-------- DATA SECTION --------

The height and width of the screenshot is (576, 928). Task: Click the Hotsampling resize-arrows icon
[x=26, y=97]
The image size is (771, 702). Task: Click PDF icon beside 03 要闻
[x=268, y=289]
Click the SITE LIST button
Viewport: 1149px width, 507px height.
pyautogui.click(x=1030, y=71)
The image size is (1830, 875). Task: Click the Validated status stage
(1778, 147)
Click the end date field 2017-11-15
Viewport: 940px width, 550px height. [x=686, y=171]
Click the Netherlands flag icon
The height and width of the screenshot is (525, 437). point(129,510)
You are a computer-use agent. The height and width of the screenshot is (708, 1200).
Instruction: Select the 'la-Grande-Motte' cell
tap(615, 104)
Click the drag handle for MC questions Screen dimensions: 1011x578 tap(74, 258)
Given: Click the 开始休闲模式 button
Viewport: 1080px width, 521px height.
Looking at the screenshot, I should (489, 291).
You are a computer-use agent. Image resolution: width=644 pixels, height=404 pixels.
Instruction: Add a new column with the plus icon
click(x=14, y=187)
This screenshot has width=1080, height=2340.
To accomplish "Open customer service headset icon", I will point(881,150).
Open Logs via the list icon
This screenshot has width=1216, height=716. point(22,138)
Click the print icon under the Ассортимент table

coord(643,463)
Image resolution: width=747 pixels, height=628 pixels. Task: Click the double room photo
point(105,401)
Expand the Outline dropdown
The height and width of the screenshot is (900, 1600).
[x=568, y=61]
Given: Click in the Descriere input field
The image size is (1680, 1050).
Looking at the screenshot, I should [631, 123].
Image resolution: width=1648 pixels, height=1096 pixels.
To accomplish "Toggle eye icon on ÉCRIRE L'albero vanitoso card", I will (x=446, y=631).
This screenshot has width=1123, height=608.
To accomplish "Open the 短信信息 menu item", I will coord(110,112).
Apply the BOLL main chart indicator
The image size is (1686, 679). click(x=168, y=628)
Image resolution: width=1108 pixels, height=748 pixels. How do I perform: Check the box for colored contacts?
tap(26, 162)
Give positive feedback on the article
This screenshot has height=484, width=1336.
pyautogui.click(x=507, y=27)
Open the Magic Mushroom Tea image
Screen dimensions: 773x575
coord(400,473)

--------

AIM OF THE TASK: Copy every entry exactly, missing none.

RESPONSE TO THE EXERCISE:
The height and width of the screenshot is (576, 928). Task: Click the Hotsampling resize-arrows icon
[x=26, y=97]
The image size is (771, 702). Task: Click PDF icon beside 03 要闻
[x=268, y=289]
Click the SITE LIST button
Viewport: 1149px width, 507px height.
pyautogui.click(x=1030, y=71)
The image size is (1830, 875). Task: Click the Validated status stage
(1778, 147)
Click the end date field 2017-11-15
Viewport: 940px width, 550px height. [x=686, y=171]
Click the Netherlands flag icon
The height and width of the screenshot is (525, 437). point(129,510)
You are a computer-use agent. The height and width of the screenshot is (708, 1200).
Instruction: Select the 'la-Grande-Motte' cell
tap(615, 104)
Click the drag handle for MC questions Screen dimensions: 1011x578 tap(74, 258)
Given: Click the 开始休闲模式 button
Viewport: 1080px width, 521px height.
Looking at the screenshot, I should (489, 291).
You are a computer-use agent. Image resolution: width=644 pixels, height=404 pixels.
Instruction: Add a new column with the plus icon
click(x=14, y=187)
This screenshot has width=1080, height=2340.
To accomplish "Open customer service headset icon", I will point(881,150).
Open Logs via the list icon
This screenshot has width=1216, height=716. point(22,138)
Click the print icon under the Ассортимент table

coord(643,463)
Image resolution: width=747 pixels, height=628 pixels. Task: Click the double room photo
point(105,401)
Expand the Outline dropdown
The height and width of the screenshot is (900, 1600).
[x=568, y=61]
Given: Click in the Descriere input field
The image size is (1680, 1050).
Looking at the screenshot, I should [631, 123].
Image resolution: width=1648 pixels, height=1096 pixels.
To accomplish "Toggle eye icon on ÉCRIRE L'albero vanitoso card", I will (x=446, y=631).
This screenshot has width=1123, height=608.
To accomplish "Open the 短信信息 menu item", I will coord(110,112).
Apply the BOLL main chart indicator
The image size is (1686, 679). click(x=168, y=628)
Image resolution: width=1108 pixels, height=748 pixels. How do I perform: Check the box for colored contacts?
tap(26, 162)
Give positive feedback on the article
This screenshot has height=484, width=1336.
pyautogui.click(x=507, y=27)
Open the Magic Mushroom Tea image
Screen dimensions: 773x575
coord(400,473)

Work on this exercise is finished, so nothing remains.